The hour-long hearing at times resembled a high-level math class, with justices trying to understand the complexities of the state’s labyrinthine, multi-layered school finance system.
The lawsuit, filed in June by parents and dozens of school districts, claims that state lawmakers, by slashing funding for education, aren't following what voters intended when they passed Amendment 23.
When voters passed the amendment in 2000, the state was supposed to gradually catch up to 1988 funding levels and hold steady. But during the recession, lawmakers created a tool to cut a billion dollars from schools, called the “negative factor.”
They argued at the time it was necessary to keep K-12 funding from squeezing out money for other parts of the budget. Plaintiffs say the “negative factor” is unconstitutional.
How the school funding system works
The school funding pie has several pieces. The two biggest are the “base” – the amount schools receive per-pupil which is the same for all school districts. Then there are the “factors” -- those vary depending on local conditions like cost of living, the number of at-risk students, or the size of the districts.
For example, in the year Colorado Springs District 11 received more than $7,000 total funding per pupil, about $5,500 constituted the base, and $1,600 constituted the “factor” funding.
Lawyers representing the state argued that Amendment 23 requires annual increases in base per pupil education funding to keep pace with inflation and enrollment increases.
“It does not require inflationary increases to the total funding that school districts receive above and beyond the base,” said Colorado Assistant Attorney Gen. Jonathan Fero.

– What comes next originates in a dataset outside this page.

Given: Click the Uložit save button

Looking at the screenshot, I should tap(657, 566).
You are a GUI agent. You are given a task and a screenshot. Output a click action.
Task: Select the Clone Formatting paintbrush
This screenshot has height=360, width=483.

“There’s not a school district in this state that has not been receiving at least the base level of funding,” he added.
Up until the 2010-2011 school year, lawmakers applied enrollment and inflation increases to factor and base funding. But then the “negative factor” was created and factor funding decreased.

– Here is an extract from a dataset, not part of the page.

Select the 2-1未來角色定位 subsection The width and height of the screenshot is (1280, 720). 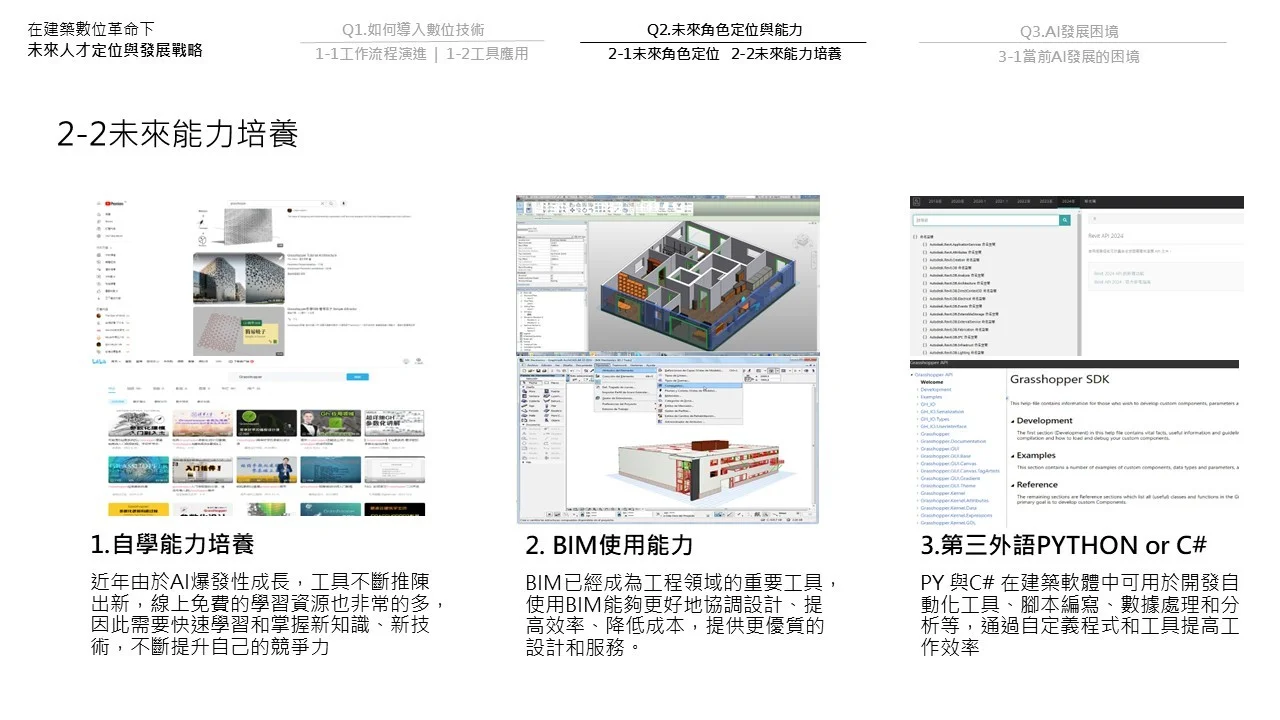tap(663, 54)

Plaintiffs say that lawmakers created a charade, state disagrees
Asked to respond to plaintiff’s claims that the budgetary maneuver was a charade, Fero responded told the court that it's not a charade.
“The negative factor reduces the amount of money that the legislature has provided to districts for the factors,” he said.

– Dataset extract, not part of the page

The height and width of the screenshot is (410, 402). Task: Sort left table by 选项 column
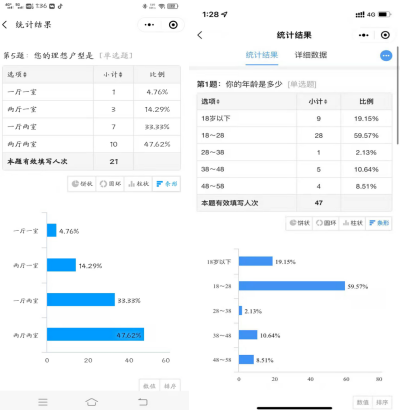click(17, 74)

Attorney Sean Connelly, representing parents and school districts, said when state lawmakers cut the “factor” piece of the funding pie for schools – they rendered Amendment 23 meaningless.
“The state has engaged in an accounting gimmick and they’ve done so with the sole intent of circumventing the plain language and the plain intent of Amendment 23,” he said.
Plaintiffs argued that what’s really happening is, depending on the revenue the state receives in any given year, the state sets a cap on how much it has to spend for education. That has meant drastically whittling the “factor” funding to allow the base to increase each year to keep pace with inflation.
The school finance formula is "not driving spending anymore," instead what's driving spending is "a 'pre-set' funding cap,” which is not what voters intended, said Attorney Sean Connelly.
He argued that voters amended the constitution in 2000 because of significant underfunding of Colorado schools during the previous decade.
“Amendment 23 was meant to be a budgetary game changer,” he told the justices. “It was a big deal. It was not meant to encourage accounting gimmicks or a ruse. It was a big deal to tie the hands of the legislature in good times and in bad.”
It’s unclear when the Supreme Court will rule on the matter.